▶ Task goal: Begin at the first line of the records below and, please, give each line again exactly until the line with "Task: Collapse the 布局组件 section" is included.

Stored items
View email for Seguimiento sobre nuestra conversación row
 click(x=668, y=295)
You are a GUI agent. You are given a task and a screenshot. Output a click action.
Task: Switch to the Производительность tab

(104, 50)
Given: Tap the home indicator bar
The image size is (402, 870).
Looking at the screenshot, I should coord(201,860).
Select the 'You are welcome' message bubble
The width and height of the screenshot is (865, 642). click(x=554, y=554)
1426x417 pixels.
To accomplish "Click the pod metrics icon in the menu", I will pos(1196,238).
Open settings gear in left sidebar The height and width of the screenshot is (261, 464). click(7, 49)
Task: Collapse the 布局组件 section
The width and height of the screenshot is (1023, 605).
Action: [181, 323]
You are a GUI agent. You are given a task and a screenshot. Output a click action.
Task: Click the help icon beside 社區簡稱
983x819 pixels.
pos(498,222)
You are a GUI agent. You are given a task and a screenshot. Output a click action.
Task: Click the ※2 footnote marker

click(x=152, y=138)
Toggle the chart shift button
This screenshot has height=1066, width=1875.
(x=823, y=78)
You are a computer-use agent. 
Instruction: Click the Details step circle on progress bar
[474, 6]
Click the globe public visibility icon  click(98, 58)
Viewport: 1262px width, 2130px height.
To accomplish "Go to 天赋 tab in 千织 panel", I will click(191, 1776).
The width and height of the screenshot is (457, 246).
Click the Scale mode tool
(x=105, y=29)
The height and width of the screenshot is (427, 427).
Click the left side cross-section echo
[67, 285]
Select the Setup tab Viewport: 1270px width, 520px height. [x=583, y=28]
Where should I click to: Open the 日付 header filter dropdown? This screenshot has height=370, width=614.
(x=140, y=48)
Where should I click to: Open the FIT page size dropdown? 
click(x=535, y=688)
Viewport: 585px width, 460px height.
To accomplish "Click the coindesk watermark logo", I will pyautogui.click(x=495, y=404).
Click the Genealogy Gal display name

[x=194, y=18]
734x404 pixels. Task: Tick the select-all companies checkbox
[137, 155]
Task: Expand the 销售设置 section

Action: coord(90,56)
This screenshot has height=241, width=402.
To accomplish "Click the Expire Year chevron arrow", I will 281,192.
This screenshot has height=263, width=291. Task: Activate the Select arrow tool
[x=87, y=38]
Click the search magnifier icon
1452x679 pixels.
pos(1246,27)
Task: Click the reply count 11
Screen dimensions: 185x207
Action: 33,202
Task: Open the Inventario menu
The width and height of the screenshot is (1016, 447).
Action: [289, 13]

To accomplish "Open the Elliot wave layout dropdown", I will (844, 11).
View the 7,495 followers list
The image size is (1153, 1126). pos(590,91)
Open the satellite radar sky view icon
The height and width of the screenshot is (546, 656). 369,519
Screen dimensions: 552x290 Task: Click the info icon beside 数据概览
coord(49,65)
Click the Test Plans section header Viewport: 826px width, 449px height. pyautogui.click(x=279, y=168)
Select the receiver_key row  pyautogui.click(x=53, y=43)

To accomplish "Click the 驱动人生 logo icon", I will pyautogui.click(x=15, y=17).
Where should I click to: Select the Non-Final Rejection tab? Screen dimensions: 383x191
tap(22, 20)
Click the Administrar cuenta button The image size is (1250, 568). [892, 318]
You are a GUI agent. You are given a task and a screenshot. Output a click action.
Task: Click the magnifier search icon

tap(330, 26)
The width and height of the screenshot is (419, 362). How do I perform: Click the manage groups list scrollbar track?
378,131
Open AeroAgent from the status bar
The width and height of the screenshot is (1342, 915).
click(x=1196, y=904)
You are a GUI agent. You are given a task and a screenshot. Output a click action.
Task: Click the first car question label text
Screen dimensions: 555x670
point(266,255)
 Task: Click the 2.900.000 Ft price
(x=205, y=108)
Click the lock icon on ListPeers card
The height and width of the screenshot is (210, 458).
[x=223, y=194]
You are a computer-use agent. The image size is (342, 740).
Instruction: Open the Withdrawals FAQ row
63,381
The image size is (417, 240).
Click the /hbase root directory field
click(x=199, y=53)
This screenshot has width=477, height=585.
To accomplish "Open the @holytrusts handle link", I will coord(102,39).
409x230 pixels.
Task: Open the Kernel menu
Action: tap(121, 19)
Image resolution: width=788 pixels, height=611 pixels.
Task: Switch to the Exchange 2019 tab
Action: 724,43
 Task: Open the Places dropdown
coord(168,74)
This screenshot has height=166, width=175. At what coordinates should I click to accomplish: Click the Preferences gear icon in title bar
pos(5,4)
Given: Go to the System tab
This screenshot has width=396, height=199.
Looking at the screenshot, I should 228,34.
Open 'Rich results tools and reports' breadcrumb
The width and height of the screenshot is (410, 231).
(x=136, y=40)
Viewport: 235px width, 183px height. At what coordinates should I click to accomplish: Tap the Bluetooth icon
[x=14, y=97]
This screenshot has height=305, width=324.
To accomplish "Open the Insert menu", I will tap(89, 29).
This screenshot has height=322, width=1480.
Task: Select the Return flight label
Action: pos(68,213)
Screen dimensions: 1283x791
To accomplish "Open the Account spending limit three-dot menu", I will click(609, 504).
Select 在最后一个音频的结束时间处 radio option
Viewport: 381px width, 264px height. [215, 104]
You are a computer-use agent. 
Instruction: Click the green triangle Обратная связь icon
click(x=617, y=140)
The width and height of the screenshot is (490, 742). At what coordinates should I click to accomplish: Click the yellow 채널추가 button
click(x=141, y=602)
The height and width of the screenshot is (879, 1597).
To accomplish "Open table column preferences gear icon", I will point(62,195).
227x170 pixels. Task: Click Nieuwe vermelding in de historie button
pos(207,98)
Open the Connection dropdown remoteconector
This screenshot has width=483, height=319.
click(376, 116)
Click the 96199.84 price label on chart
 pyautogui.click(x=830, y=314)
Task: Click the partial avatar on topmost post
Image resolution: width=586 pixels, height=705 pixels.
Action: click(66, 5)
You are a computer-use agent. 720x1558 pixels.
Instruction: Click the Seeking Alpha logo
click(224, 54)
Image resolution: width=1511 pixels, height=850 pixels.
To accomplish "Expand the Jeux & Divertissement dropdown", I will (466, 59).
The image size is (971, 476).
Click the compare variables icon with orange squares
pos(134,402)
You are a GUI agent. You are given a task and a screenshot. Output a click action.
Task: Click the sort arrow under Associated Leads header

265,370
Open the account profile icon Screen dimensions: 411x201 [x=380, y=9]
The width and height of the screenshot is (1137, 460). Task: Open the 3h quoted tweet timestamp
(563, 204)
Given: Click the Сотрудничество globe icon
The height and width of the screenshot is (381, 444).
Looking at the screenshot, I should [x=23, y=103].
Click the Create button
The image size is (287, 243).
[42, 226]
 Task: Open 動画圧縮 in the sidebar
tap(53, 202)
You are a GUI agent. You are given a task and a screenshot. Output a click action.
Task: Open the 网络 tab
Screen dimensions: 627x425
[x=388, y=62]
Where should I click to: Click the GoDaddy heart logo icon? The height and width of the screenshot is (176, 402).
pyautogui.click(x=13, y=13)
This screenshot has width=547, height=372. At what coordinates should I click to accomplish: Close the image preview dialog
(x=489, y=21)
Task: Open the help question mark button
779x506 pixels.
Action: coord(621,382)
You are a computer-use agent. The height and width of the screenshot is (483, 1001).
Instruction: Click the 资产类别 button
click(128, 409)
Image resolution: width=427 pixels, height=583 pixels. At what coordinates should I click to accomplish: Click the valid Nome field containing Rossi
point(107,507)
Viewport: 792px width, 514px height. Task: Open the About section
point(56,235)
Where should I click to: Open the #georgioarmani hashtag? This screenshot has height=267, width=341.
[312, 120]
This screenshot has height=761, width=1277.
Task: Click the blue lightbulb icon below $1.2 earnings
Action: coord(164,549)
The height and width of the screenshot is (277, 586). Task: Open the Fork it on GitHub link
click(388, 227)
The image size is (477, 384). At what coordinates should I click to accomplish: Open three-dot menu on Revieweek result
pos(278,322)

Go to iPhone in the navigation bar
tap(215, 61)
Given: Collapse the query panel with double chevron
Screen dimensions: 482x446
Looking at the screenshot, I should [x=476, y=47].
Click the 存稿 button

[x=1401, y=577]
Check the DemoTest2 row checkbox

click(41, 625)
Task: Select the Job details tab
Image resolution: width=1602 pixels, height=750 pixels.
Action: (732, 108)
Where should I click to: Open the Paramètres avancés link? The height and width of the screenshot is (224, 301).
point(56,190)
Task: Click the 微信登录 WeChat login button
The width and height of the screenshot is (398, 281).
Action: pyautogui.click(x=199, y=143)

▶ Reply to the exercise:
View email for Seguimiento sobre nuestra conversación row
 click(x=668, y=295)
You are a GUI agent. You are given a task and a screenshot. Output a click action.
Task: Switch to the Производительность tab

(104, 50)
Given: Tap the home indicator bar
The image size is (402, 870).
Looking at the screenshot, I should coord(201,860).
Select the 'You are welcome' message bubble
The width and height of the screenshot is (865, 642). click(x=554, y=554)
1426x417 pixels.
To accomplish "Click the pod metrics icon in the menu", I will pos(1196,238).
Open settings gear in left sidebar The height and width of the screenshot is (261, 464). click(7, 49)
Task: Collapse the 布局组件 section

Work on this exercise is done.